One of us has spent more than twenty years organising events in the Netherlands, and the other started out as a student doing marketing for those same events. Across two decades of clubs, festivals, and one-off shows, we have been the customer of every kind of ticketing system you can name. We have launched ticket shops that buckled under the load on launch day, paid contracts that locked us in for three years, and watched our fans pay sky-high fees to a resale site we had no relationship with.
We have exported buyer lists into Mailchimp a gazillion times. We have rebuilt the same spreadsheet ten times because the dashboard did not let us compare editions side by side, and we have been on calls with account managers who did not understand the difference between a quiet support ticket and a door problem that needs attention right now.
After more than twenty years of this, the strange part is that the core problems of running a nightlife operation still feel unsolved. The technology that powers the events industry is essentially a stack of tools built in the early 2010s by people who have never stood at a door at two in the morning. Most of the well-known platforms in our market were founded between 2008 and 2015, and the founders of some have already cashed out, which we feel in the way those platforms now treat their customers.
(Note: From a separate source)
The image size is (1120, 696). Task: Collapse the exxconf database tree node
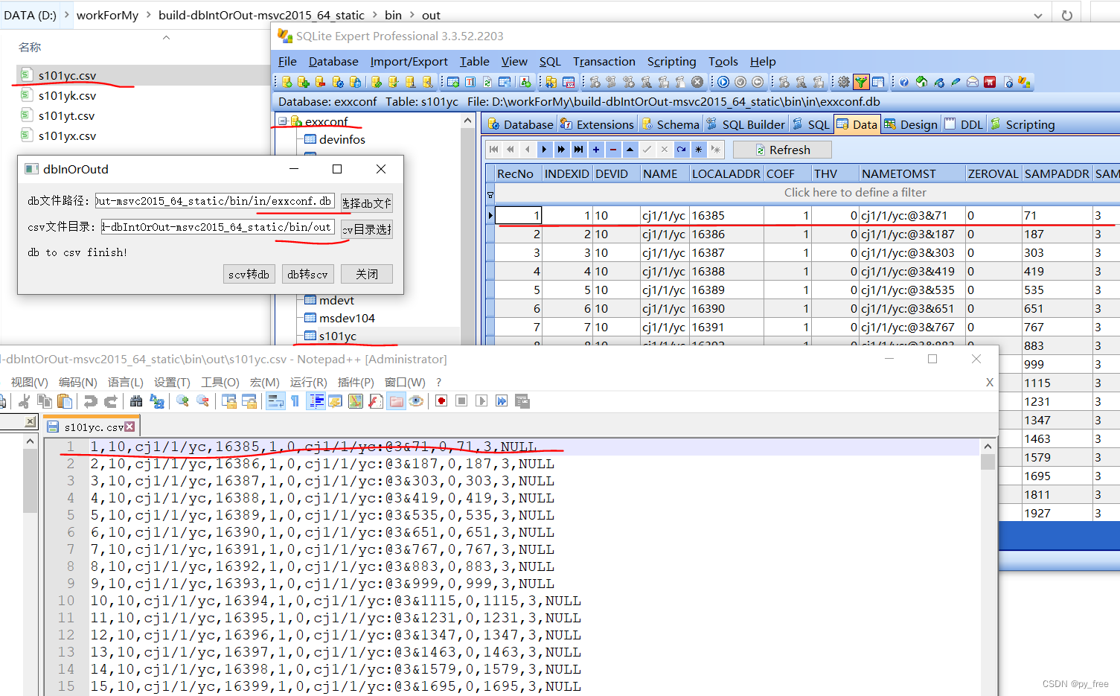282,119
So we built Celebratix. We started building in 2022 with the goal of putting every part of running an event ticketing, resale, guestlist, CRM, email, WhatsApp, payments, and live insights into one system, designed by people who still organise events themselves. Below we explain the problems we lived with for twenty years, and how we are solving each of them inside Celebratix today.
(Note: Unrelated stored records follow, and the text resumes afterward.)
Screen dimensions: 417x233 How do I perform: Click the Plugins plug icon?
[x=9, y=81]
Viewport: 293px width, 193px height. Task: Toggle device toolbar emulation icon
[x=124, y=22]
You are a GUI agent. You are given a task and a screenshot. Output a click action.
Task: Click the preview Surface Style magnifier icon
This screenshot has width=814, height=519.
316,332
The core problems of running a nightlife operation today
Talking to a few hundred organisers across the Netherlands, Belgium, Germany, and France, we hear the same five problems again and again. These are the ones the existing tools have never really fixed, and they are the ones every nightlife operator we know is still paying the price for every weekend.
The platforms you use were not built by people who run events
Walk into any club or festival office in the Netherlands and ask what they use for ticketing. You will hear three names most of the time: Weeztix, Eventix, and Paylogic.
Weeztix and Eventix are now part of the same company, Weezevent Group, after the founders sold the business.
Paylogic was acquired by See Tickets back in 2018, which itself became part of CTS Eventim in June 2024.
These platforms started life as plain ticket shops, then bolted on features one by one over a decade, and the dashboards still feel like they were designed for the 2012 web. What event organisers tell us these days is that they actually feel like the energy is gone.
When the founders of a platform cash out and a corporate group takes over, the product still works in the basic sense that tickets get sold and people walk through the door, but the team behind it is no longer rushing to fix things for you, and the people on the phone do not understand the difference between a quiet Tuesday support ticket and a Saturday night when the gate stops scanning.
Resale sends your revenue to someone else, with your fans' data
When your fan cannot attend, they list the ticket on a third-party resale site. In the Netherlands and most of Europe, that site is usually TicketSwap.
Their pricing is public: the seller pays a 5 percent service fee, the buyer pays a 7 percent service fee plus a 3 percent transaction fee, which means roughly 15 percent of the transaction lives outside your operation.
By default, you as the organiser receive nothing from that resale, even though you took the financial risk of putting the event on in the first place.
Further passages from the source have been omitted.